WORK ITEM A
According to the passage on college football, why are the two teams playing for the national championship subject to different testing mandates?
WORK ITEM B
Print the passage on college football from "In conversation after" up to and including "under all season.".

==== PASSAGE ====

Let’s not sugar-coat it: If the game goes off as scheduled Monday, it will not be owed to some great blueprint or foresight on the part of college football officials. Mostly, it will be risk tolerance and dumb luck. 

In conversation after conversation this week with administrators, there’s a sense of amazement that the sport has gotten this far given the levels of COVID-19 in the country, the contact tracing protocols that often made it difficult just to have a representative roster available and the general lack of leadership in the sport that allowed conferences to do their own thing. 

Even within the College Football Playoff, we have a situation where the two teams playing for the national championship are subject to different testing mandates and different rules for what happens when a player tests positive. That’s because the Playoff allowed teams to stick with the same protocols from their conferences they’ve been operating under all season. 

Forget about who’s got it right or wrong. The very idea that players are being tested differently the week leading up to a national championship game is unfair, absurd and completely reflective of the fact that nobody is in charge of this sport.

==== DATA SUPPLIED ====

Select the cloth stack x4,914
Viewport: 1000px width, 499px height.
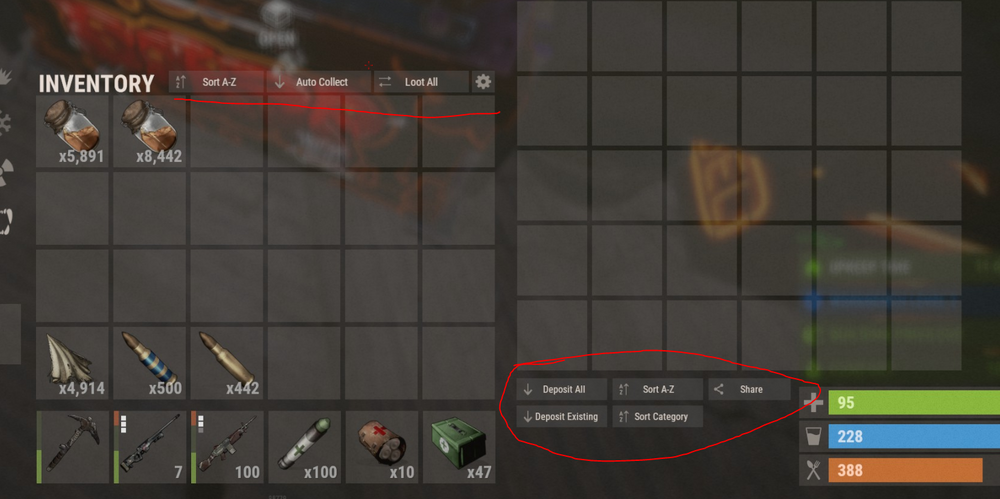[x=73, y=363]
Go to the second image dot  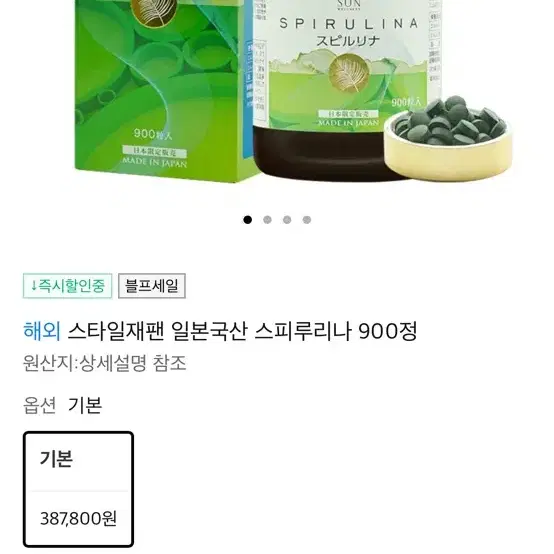coord(267,220)
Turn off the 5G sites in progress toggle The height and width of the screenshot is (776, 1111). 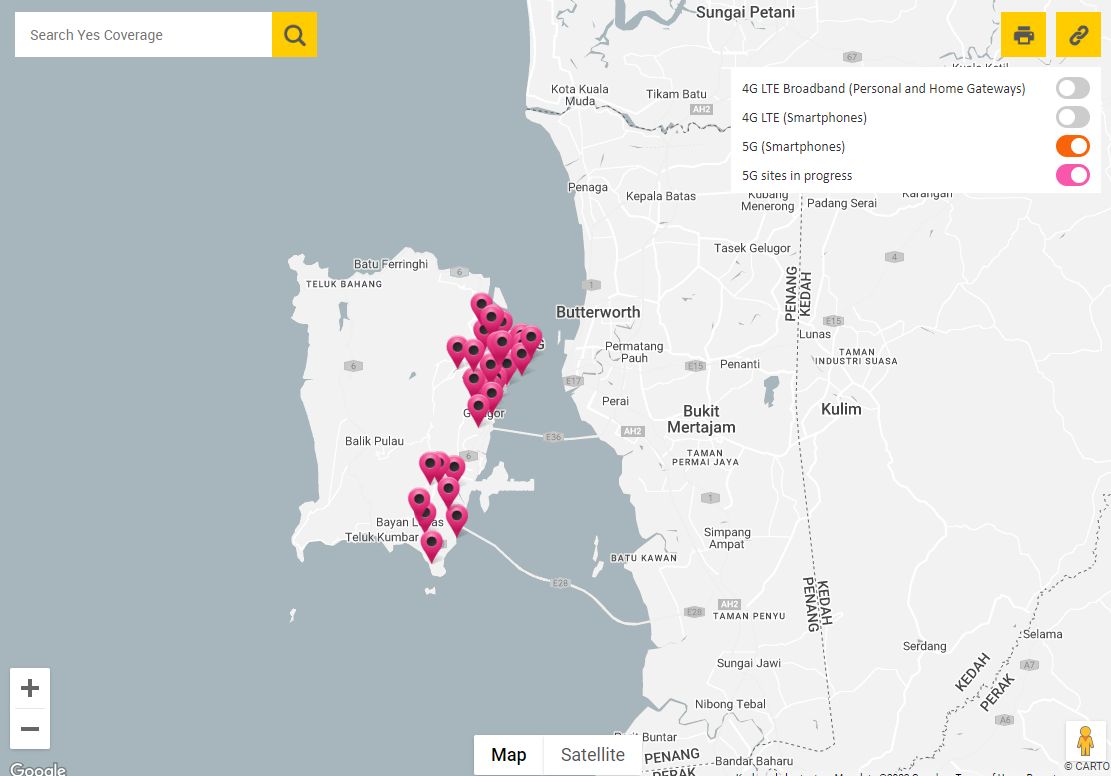point(1072,174)
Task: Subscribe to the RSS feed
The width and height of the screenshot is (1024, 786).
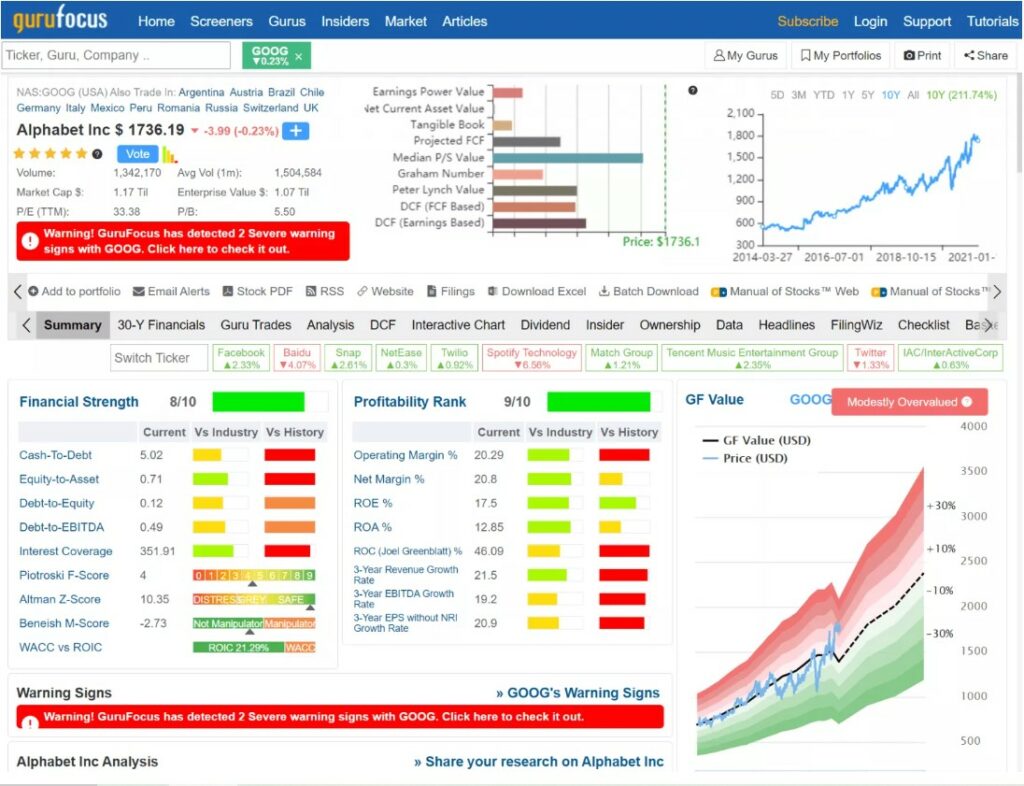Action: tap(326, 291)
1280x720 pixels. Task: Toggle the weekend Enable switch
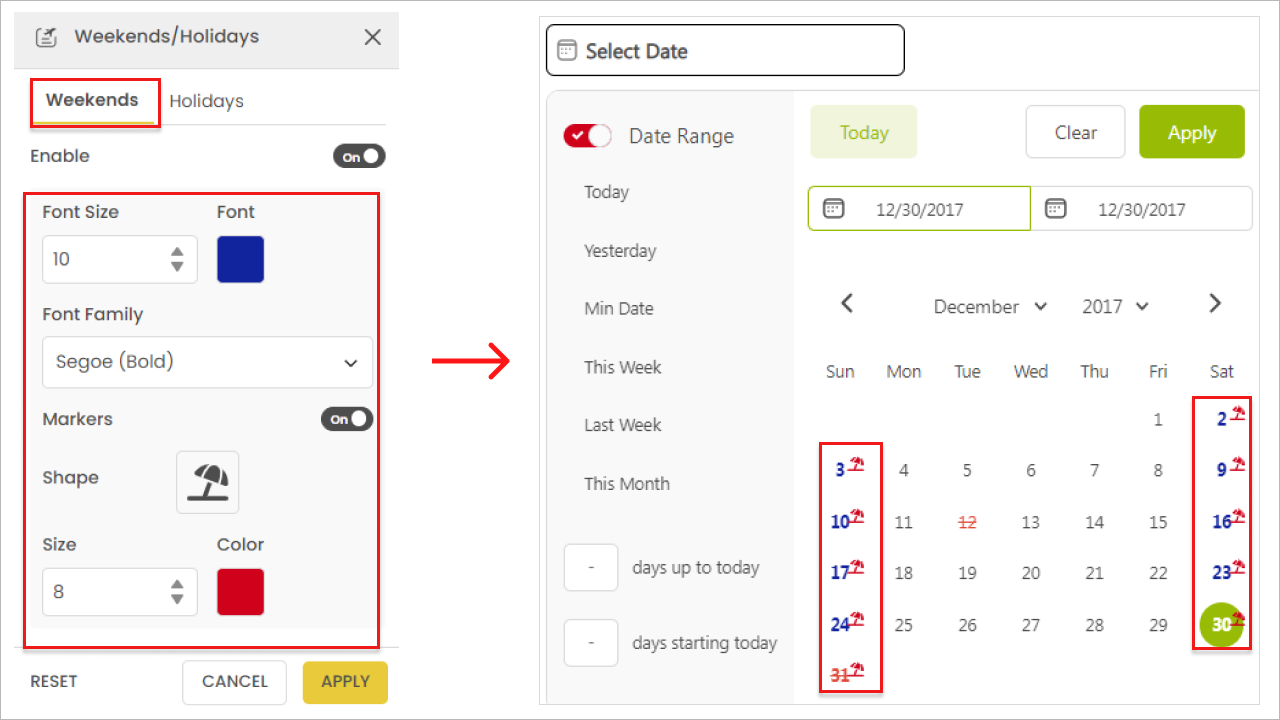click(359, 156)
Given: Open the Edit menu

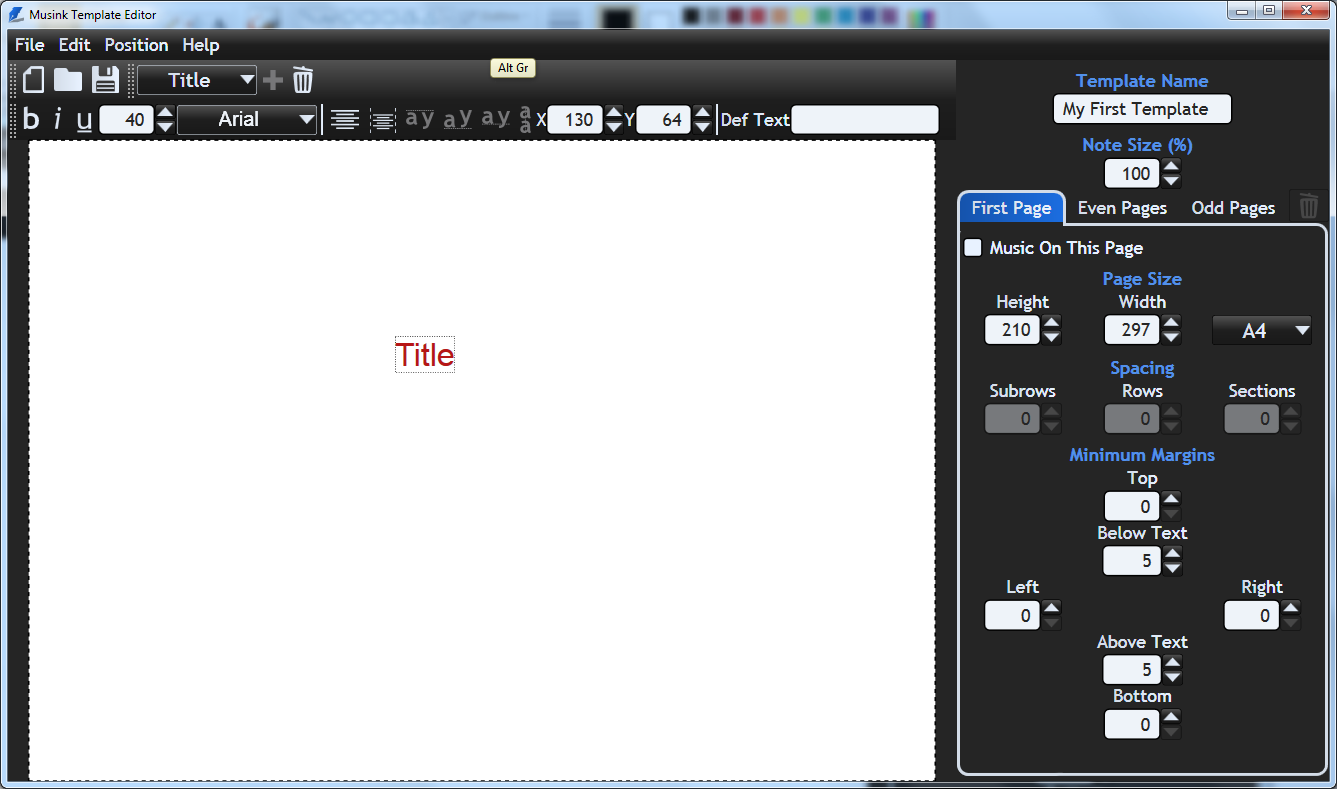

====

WRITTEN ANSWER A
The Playoff allowed teams to keep the protocols from their conferences that they had been operating under all season.

WRITTEN ANSWER B
In conversation after conversation this week with administrators, there’s a sense of amazement that the sport has gotten this far given the levels of COVID-19 in the country, the contact tracing protocols that often made it difficult just to have a representative roster available and the general lack of leadership in the sport that allowed conferences to do their own thing. 

Even within the College Football Playoff, we have a situation where the two teams playing for the national championship are subject to different testing mandates and different rules for what happens when a player tests positive. That’s because the Playoff allowed teams to stick with the same protocols from their conferences they’ve been operating under all season.